Your goal>
Gather every line of the items that contains the string "Click" and copy each one out in full. Matches are case-sensitive.

Recorded data>
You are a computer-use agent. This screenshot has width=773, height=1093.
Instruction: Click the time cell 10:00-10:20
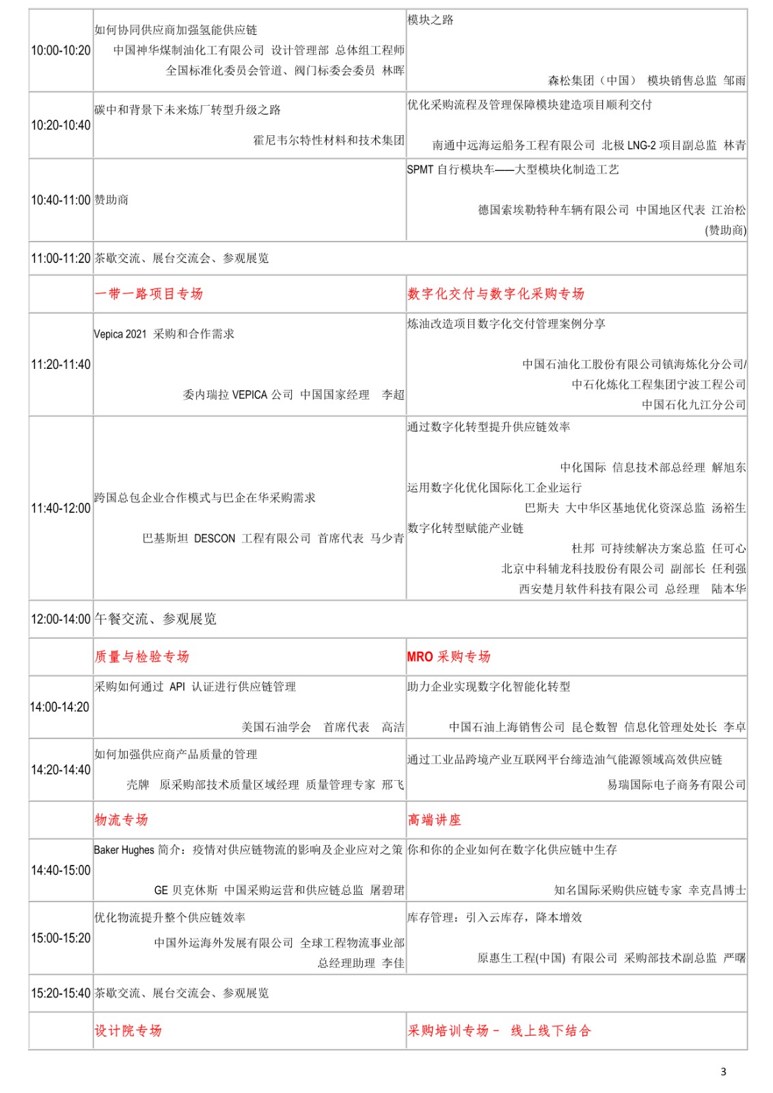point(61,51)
==
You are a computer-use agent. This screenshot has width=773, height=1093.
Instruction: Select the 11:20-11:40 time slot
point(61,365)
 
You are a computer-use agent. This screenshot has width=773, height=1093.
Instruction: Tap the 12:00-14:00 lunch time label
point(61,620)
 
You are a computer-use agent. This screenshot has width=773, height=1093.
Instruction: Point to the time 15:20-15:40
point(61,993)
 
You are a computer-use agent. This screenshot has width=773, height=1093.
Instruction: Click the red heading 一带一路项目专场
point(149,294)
---
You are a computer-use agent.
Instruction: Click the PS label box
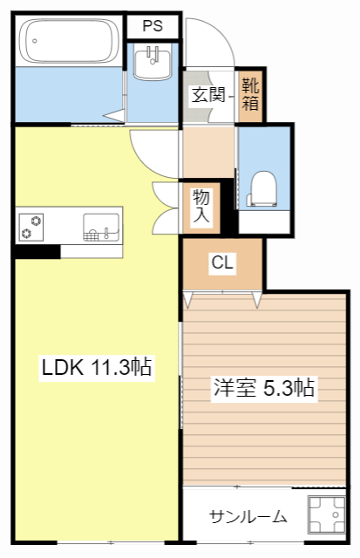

Problem solution>
Instruction: Click the time cell 10:00-10:20
Instruction: Click the red heading 一带一路项目专场
Instruction: Click the PS label box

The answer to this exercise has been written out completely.